The Aspen Institute is a non-profit leadership organization which aspire to foster open-minded dialogue on contemporary issues. Department of Homeland Security Secretary Jeh Johnson's cautious comments about not associating ISIS (The Islamic State in Iraq and Syria) with Islam showed that one can be so open minded that one's brain falls out.
Of course, Johnson's conceptual contortions about not naming radical Islam is nothing new. Avoiding utterances that could be construed as blanket condemnations of the so called "Religion of Peace" (even though Islam is better translated is "Submission") dates back to President George W. Bush after the September 11th 2001 terror attacks. Western "leaders" have seemed congenitally skiddish about associating plethora of attacks with perpetrators shouting "Allahu Akbar" with Islam.
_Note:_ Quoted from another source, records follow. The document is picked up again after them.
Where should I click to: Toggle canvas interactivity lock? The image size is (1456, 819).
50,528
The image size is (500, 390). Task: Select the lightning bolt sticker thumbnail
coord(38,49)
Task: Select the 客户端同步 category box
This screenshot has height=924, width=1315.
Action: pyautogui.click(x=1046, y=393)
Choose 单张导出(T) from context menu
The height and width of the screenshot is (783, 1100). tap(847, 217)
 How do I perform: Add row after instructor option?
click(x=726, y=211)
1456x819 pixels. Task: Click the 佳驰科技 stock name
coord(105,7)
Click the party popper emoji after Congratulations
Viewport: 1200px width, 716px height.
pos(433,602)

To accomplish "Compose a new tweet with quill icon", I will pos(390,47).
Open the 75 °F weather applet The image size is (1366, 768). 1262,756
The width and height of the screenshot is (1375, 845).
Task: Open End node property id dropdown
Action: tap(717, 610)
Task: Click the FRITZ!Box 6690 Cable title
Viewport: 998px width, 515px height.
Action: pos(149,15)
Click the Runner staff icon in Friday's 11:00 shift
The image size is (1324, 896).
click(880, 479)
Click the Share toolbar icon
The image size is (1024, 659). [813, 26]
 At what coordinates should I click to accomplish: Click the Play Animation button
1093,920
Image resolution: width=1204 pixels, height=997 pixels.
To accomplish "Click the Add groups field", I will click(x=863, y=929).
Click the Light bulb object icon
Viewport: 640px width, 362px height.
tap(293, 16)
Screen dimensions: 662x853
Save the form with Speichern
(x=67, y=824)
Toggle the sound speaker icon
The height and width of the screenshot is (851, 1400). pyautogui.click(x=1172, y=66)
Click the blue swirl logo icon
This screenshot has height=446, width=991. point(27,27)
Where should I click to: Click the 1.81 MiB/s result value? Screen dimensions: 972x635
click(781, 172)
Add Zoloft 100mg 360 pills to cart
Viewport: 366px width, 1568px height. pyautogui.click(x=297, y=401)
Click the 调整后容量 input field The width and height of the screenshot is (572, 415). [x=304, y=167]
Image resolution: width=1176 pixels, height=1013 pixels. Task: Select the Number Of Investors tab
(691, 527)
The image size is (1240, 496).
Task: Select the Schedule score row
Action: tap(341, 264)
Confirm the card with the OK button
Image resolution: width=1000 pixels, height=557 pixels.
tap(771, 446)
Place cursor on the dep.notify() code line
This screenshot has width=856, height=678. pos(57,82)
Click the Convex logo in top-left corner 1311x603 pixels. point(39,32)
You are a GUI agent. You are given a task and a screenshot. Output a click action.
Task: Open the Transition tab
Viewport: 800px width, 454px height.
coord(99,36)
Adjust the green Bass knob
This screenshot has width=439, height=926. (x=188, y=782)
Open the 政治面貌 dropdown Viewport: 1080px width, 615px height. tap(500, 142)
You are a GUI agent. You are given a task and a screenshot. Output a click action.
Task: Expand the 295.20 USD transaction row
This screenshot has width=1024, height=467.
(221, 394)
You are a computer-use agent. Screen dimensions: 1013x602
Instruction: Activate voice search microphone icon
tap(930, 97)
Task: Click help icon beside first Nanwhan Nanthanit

Is this reluctance to utter reality because our elites are indoctrinated in political correctness and employ a "real world" version of the UNH Bias Free Language Guide? Maybe it is the progressive hubris that by changing the lexicon one can alter inherent attitudes. Or maybe there is the realization that when implemented Islam is a holistic religious and political system and by associating the violence with the religion it enlists otherwise unenthusiastic adherents.
But as Sun Tzu wrote in "The Art of War" in the Sixth Century BC "Know your enemy and know yourself, find naught in fear for 100 battles. Know yourself but not your enemy, find level of loss and victory. Know thy enemy but not yourself, wallow in defeat every time."